### Task data

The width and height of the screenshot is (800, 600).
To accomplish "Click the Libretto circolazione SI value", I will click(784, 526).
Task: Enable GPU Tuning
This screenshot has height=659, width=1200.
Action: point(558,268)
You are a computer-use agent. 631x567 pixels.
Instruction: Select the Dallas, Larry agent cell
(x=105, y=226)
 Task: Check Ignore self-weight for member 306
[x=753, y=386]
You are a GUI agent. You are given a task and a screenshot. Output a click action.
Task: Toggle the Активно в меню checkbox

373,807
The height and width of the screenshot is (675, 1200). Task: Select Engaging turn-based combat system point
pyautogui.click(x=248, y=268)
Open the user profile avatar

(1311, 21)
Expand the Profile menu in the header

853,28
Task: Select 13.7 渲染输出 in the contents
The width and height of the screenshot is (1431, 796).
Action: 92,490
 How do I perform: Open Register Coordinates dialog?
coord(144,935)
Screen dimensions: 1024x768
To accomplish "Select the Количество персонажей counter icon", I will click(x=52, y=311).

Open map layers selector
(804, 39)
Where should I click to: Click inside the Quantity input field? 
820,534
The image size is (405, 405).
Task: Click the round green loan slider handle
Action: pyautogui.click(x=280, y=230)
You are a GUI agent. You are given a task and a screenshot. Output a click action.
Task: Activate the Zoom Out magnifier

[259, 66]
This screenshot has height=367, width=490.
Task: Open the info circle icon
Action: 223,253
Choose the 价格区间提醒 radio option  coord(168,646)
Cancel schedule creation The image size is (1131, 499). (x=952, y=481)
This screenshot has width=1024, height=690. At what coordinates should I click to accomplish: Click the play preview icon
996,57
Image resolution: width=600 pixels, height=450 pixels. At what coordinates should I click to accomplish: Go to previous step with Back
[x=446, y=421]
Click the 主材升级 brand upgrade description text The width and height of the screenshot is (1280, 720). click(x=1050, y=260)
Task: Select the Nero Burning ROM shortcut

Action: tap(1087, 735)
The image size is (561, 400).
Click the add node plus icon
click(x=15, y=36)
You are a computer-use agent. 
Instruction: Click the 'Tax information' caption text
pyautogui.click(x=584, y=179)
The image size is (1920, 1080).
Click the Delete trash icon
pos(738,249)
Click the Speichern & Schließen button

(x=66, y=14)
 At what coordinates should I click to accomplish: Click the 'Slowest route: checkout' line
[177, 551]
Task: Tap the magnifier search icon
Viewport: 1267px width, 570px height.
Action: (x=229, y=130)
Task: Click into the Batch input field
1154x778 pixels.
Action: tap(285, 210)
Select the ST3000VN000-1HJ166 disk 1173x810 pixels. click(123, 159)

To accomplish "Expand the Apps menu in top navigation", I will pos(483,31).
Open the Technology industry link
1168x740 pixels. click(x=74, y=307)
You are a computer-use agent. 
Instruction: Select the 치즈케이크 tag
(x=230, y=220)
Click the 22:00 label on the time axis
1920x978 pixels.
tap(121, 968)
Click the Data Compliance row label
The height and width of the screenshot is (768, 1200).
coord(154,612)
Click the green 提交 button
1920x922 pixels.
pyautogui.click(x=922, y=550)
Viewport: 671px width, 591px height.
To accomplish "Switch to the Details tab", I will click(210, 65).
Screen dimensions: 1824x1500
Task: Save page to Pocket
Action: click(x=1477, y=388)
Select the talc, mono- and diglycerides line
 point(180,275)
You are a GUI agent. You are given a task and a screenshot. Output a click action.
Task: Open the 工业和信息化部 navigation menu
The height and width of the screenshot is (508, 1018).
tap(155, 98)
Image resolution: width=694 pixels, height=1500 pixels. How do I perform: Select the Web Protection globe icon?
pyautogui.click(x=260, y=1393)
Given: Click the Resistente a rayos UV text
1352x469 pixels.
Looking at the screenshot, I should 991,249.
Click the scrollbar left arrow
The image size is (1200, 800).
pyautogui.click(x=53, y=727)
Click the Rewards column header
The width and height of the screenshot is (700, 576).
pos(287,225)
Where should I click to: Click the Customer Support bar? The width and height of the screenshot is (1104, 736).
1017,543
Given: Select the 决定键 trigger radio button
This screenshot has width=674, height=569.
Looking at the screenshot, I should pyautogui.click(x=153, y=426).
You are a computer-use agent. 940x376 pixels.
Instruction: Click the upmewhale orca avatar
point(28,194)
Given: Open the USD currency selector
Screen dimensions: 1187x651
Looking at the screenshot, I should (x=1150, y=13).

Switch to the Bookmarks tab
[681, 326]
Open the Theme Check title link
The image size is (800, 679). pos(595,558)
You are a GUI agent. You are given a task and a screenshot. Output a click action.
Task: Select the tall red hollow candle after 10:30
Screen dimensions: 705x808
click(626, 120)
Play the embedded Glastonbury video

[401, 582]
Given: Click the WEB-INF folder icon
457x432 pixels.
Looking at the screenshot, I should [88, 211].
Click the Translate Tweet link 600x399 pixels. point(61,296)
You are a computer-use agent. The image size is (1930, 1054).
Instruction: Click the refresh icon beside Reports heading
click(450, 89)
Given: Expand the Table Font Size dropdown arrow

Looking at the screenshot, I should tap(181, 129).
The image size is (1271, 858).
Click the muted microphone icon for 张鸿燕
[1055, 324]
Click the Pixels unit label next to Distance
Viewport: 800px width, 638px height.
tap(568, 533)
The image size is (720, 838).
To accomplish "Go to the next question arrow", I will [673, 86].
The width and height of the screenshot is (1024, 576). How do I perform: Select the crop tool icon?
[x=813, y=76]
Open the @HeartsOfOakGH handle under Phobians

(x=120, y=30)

### Action item
Please write out, exactly as they appear, only the lines from the one holding "Instruction: Click the refresh" through the end of the data.

### Response area
Instruction: Click the refresh icon beside Reports heading
click(450, 89)
Given: Expand the Table Font Size dropdown arrow

Looking at the screenshot, I should tap(181, 129).
The image size is (1271, 858).
Click the muted microphone icon for 张鸿燕
[1055, 324]
Click the Pixels unit label next to Distance
Viewport: 800px width, 638px height.
tap(568, 533)
The image size is (720, 838).
To accomplish "Go to the next question arrow", I will [673, 86].
The width and height of the screenshot is (1024, 576). How do I perform: Select the crop tool icon?
[x=813, y=76]
Open the @HeartsOfOakGH handle under Phobians

(x=120, y=30)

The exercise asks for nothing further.